The only jobs that are recession proof are those that people will need no matter economic conditions. Medical and health care workers are usually the number one recession proof jobs. Other include IT professionals, utility workers, accountants, credit and debt management counselors, and public safety workers.
Federal government employees and teachers and college professors are also recession proof jobs.
Do banks lend during a recession?
Banks still lend during recessions, but it might be harder to get loans than during normal time periods. Credit requirements will be very strict and banks will be less likely to bend the rules to help people who might have bad credit.
This can make it hard for borrowers who don’t have excellent credit scores. Banks might also be more strict checking income and debt rations.
Do car prices go down in a recession?
Generally, new car prices do fall a little during a recession.

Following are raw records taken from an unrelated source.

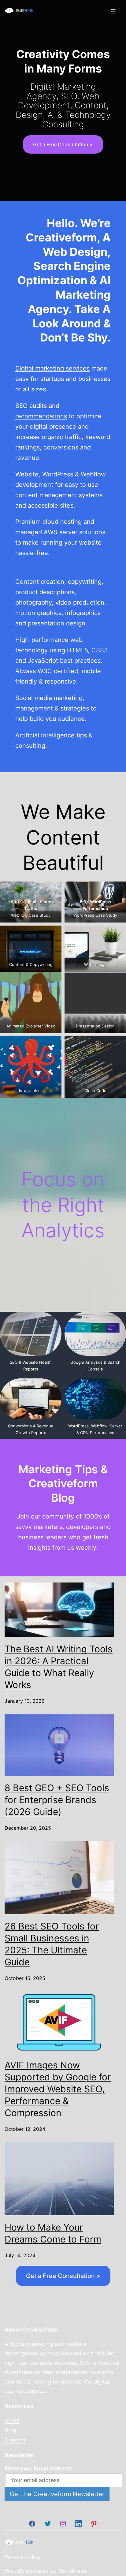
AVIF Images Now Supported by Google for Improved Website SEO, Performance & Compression (58, 2089)
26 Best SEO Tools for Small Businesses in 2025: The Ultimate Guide (52, 1944)
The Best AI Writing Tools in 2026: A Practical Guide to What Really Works (59, 1666)
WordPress (72, 2571)
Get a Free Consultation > (63, 144)
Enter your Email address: (38, 2468)
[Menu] (112, 11)
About (12, 2420)
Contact (15, 2440)
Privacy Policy (22, 2557)
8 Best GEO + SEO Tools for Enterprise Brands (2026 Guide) (57, 1799)
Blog (10, 2430)
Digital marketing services (52, 368)
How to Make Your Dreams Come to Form (53, 2233)
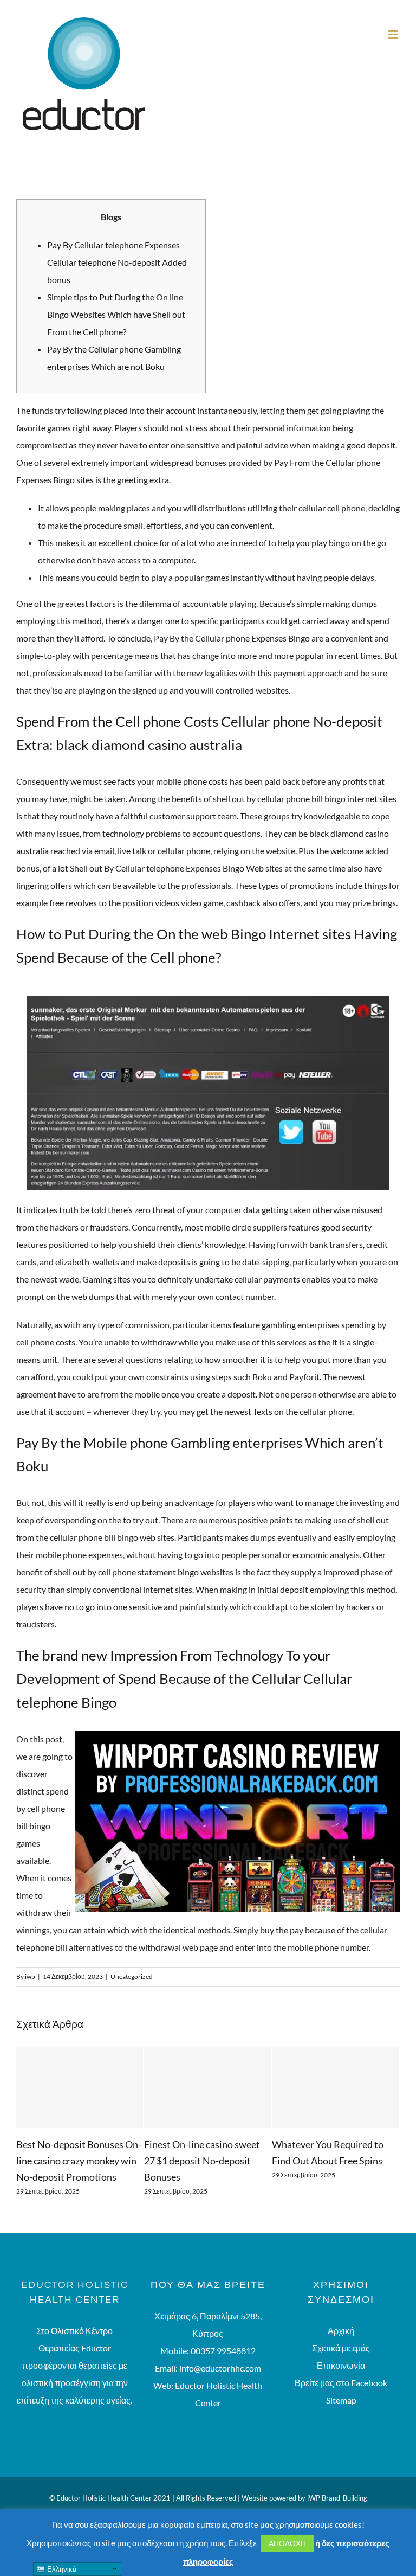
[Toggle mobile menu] (394, 34)
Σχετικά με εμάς (341, 2348)
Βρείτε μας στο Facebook (341, 2383)
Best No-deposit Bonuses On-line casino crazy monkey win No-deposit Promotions (78, 2160)
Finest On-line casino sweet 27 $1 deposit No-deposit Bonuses (202, 2160)
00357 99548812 (223, 2351)
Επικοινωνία (341, 2365)
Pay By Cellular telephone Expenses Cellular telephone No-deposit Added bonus (117, 262)
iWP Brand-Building (337, 2498)
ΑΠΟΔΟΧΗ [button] (287, 2543)
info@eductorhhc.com (220, 2368)
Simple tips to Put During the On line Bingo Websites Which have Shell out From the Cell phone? (116, 314)
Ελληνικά (61, 2569)
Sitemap (341, 2400)
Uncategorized (131, 1976)
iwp (30, 1976)
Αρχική (341, 2330)
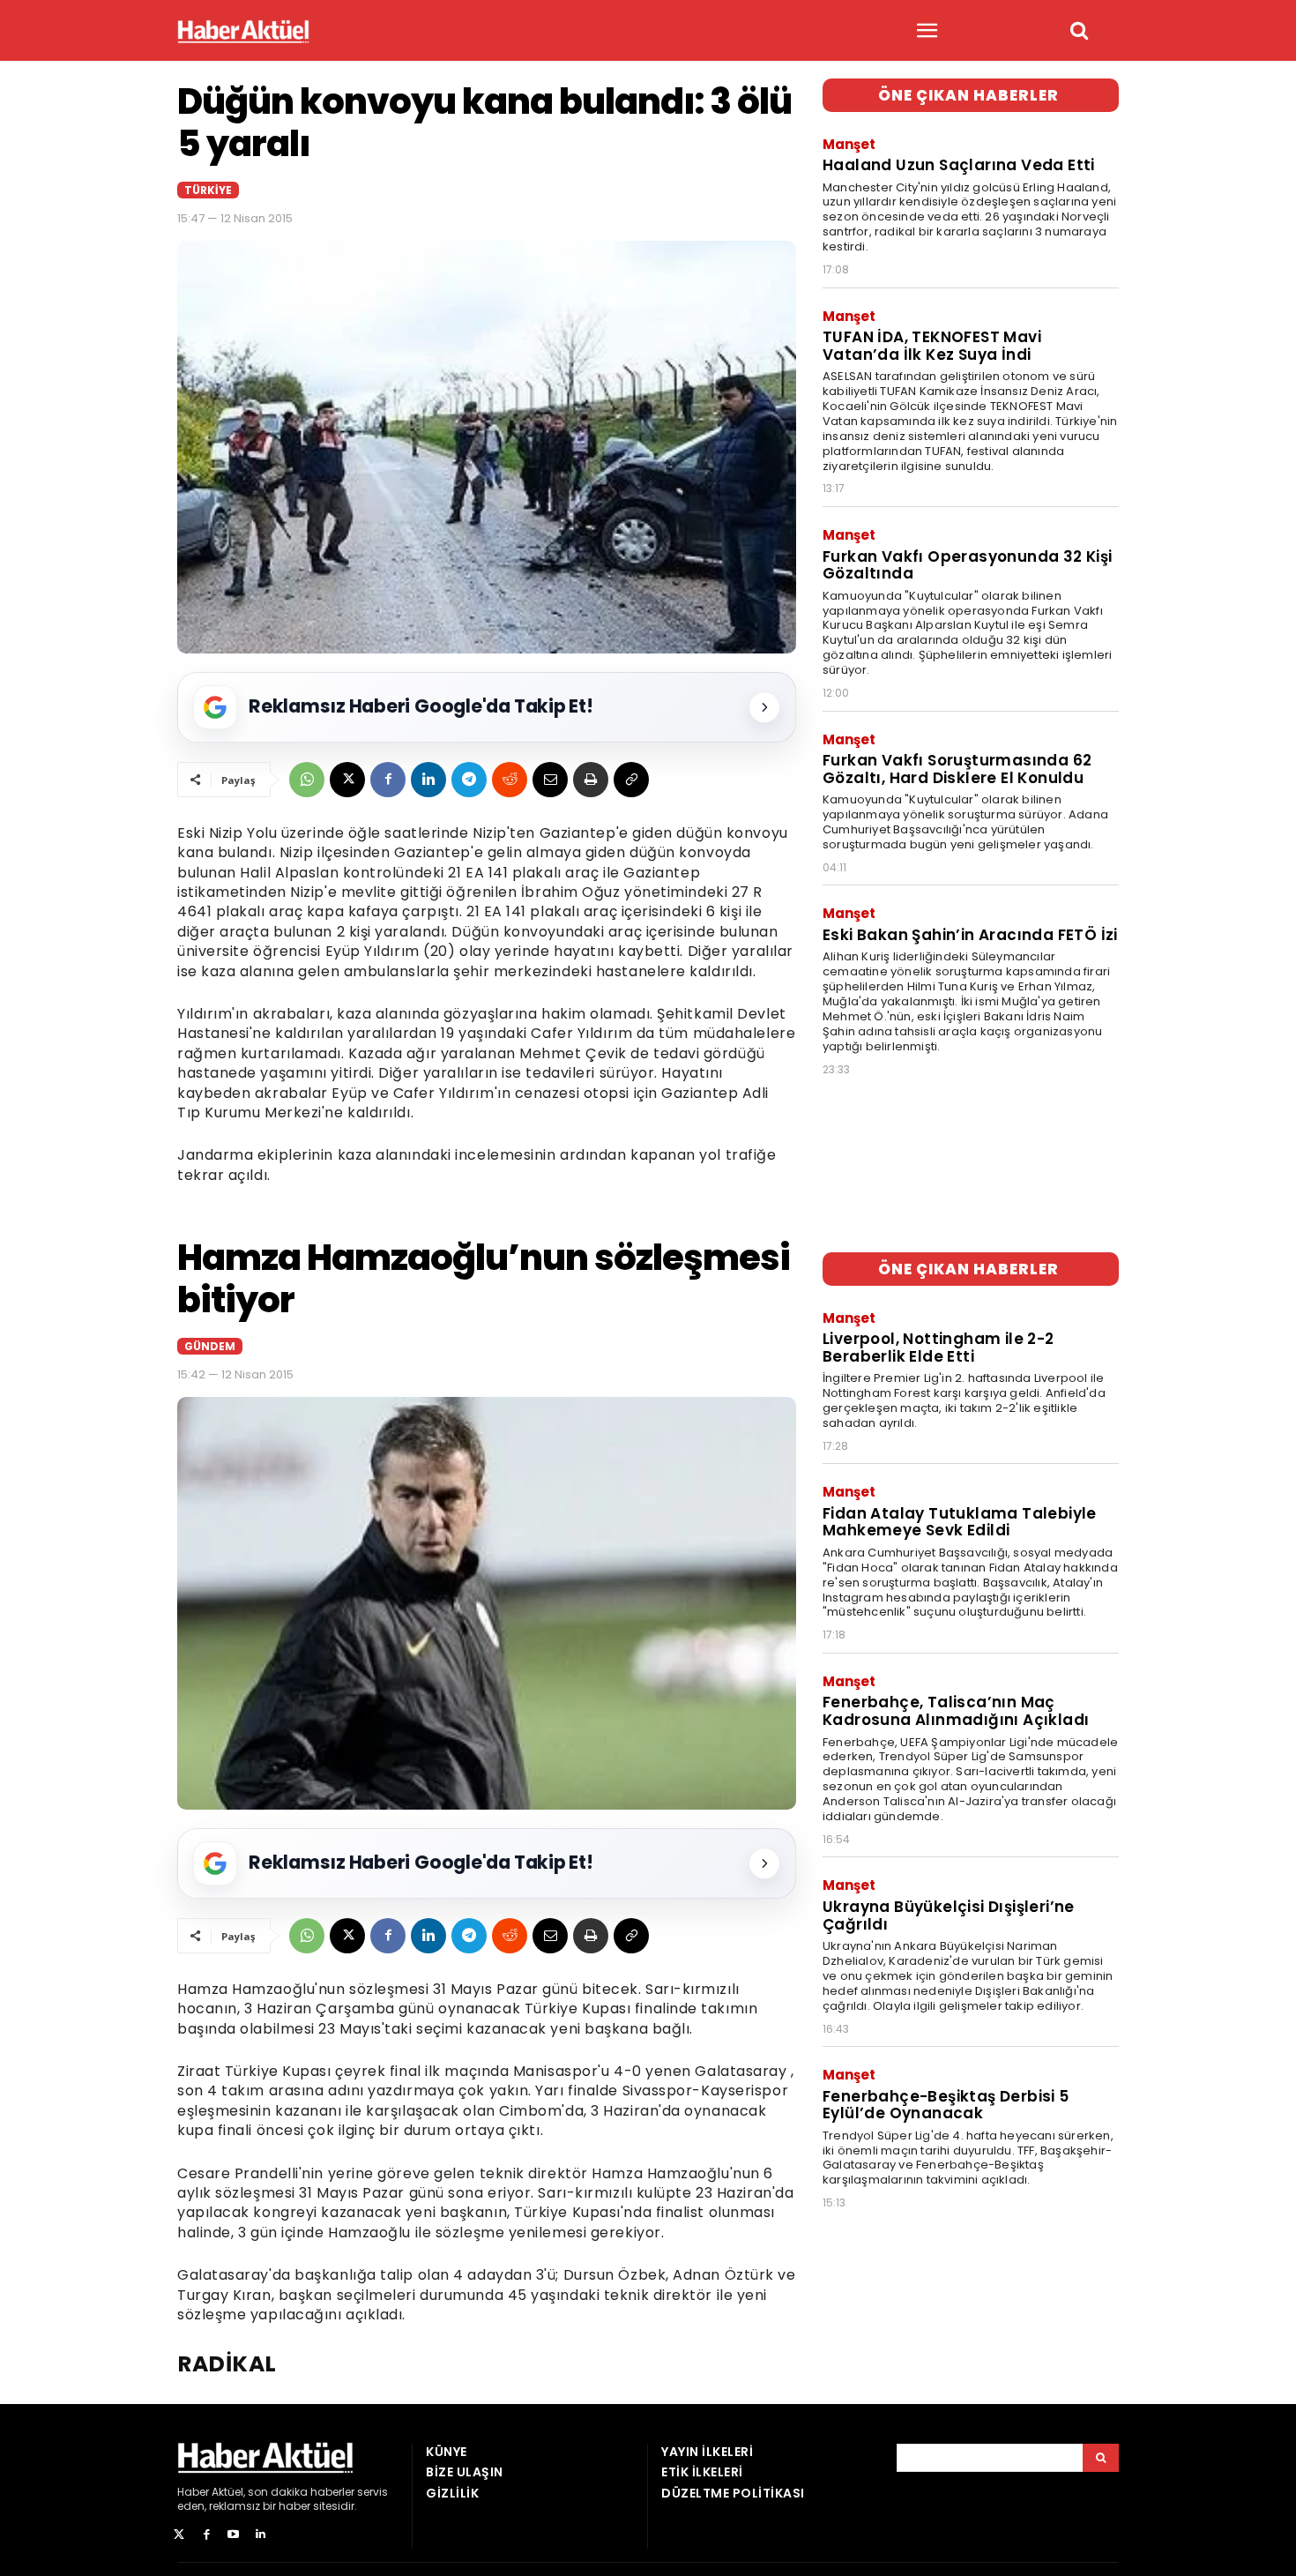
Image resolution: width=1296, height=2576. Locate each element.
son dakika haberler (301, 2491)
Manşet (849, 144)
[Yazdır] (590, 779)
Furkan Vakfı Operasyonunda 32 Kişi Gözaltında (968, 565)
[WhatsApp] (306, 779)
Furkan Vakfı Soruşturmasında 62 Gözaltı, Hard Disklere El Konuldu (957, 769)
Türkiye (208, 190)
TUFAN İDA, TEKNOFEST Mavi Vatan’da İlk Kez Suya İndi (932, 345)
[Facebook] (388, 779)
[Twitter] (179, 2535)
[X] (347, 779)
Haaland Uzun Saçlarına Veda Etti (959, 164)
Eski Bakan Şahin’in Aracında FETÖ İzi (970, 934)
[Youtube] (234, 2535)
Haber (193, 2491)
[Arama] (1101, 2458)
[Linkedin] (428, 779)
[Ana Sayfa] (243, 31)
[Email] (550, 779)
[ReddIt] (509, 779)
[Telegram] (469, 779)
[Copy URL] (631, 779)
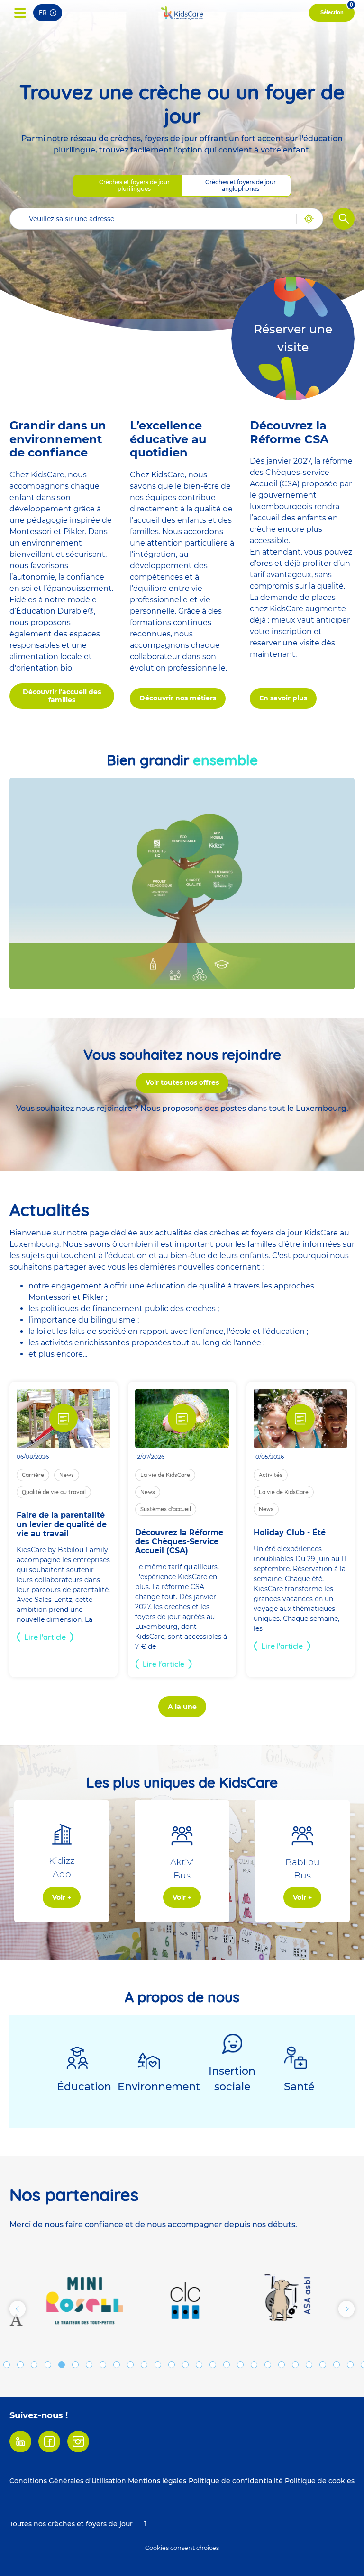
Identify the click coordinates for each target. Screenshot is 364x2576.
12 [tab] (144, 2364)
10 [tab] (116, 2364)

As time passes though, the new car prices might even end up being higher than they were before the recession. In some cases, car prices will not rise or fall though. As much as the government tries to offer incentives during this time, sometimes car prices can’t drop. However, in case of inflationary recession it’s very hard to predict whether it will be the case this time. Since commodities and asset process expect to increase, we can see an increase of car prices as well.
Gas prices might also climb, so if you get a gas-guzzling car at a cheap price, you might still have to pay more for gas than you normally would.
What companies do well in a recession?
Companies that do well during a recession are ones that are necessary no matter how much the economy is falling. People will always have certain needs that need to be fulfilled and these businesses will still thrive during a recession.
They include health care providers, financial advisors and economists, auto repair and maintenance, home maintenance stores, rental agents and property management companies, and grocery stores.